(WHAT YOU HAVE TO DO): Write out each record exactly and skip every image.

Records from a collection

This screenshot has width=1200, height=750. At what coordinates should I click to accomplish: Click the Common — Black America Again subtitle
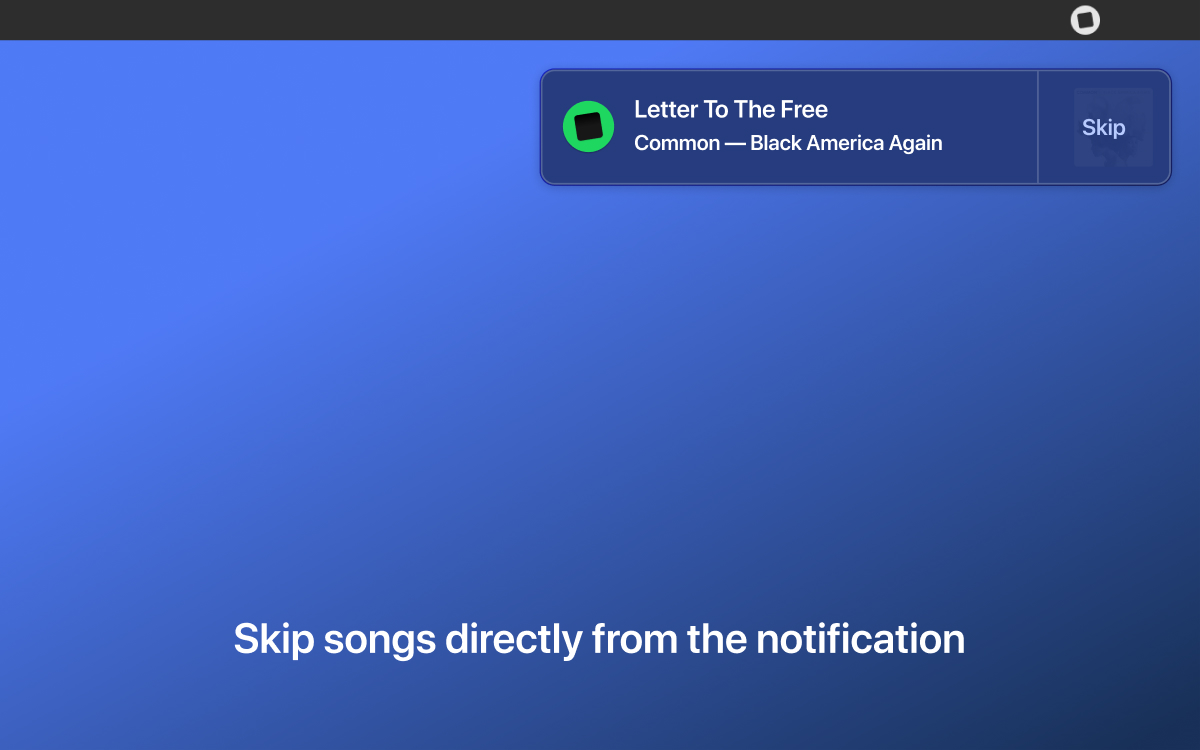[x=788, y=143]
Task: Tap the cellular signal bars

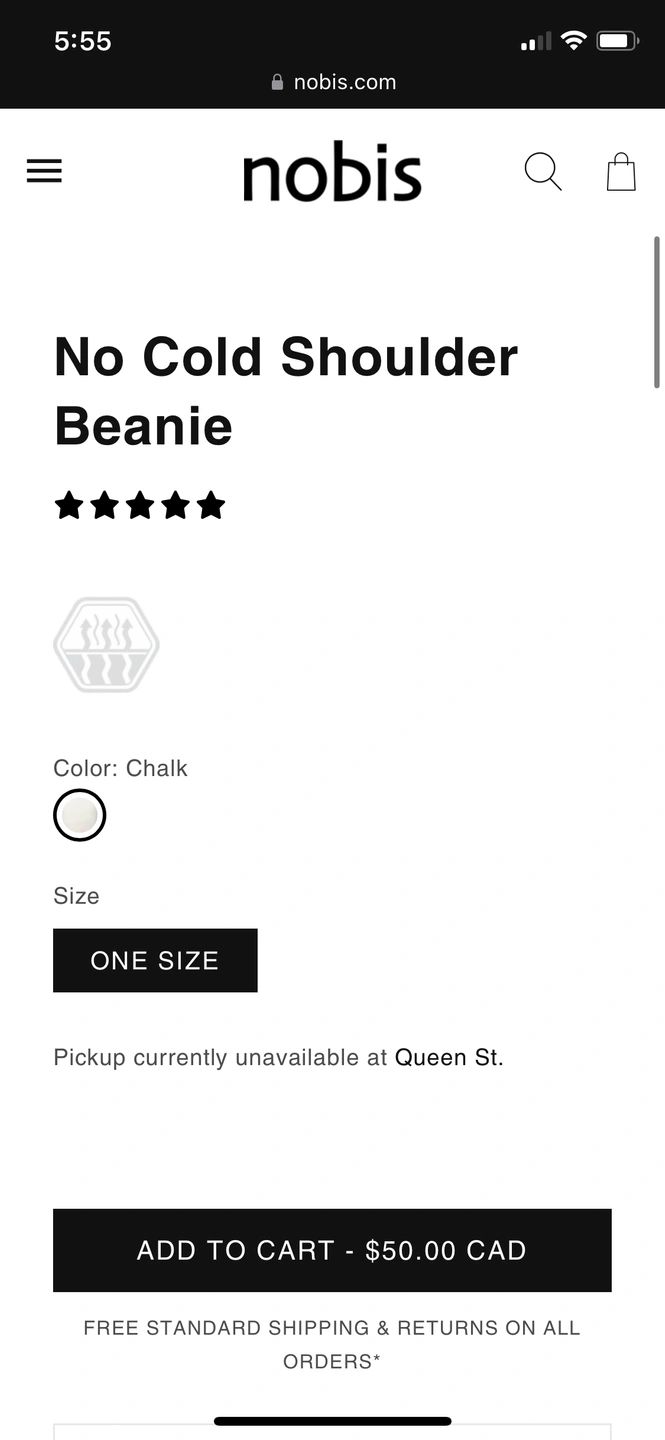Action: (x=536, y=41)
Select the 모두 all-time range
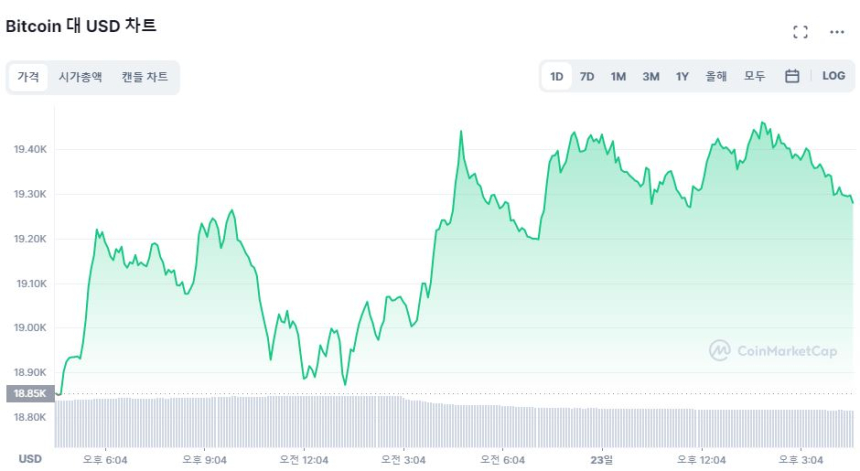This screenshot has height=471, width=860. coord(754,76)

(RESULT FOR THIS EXERCISE):
This screenshot has width=1200, height=750. At what coordinates should I click to accomplish: Click the Common — Black America Again subtitle
[x=788, y=143]
Task: Tap the cellular signal bars

Action: (x=536, y=41)
Select the 모두 all-time range
This screenshot has height=471, width=860. coord(754,76)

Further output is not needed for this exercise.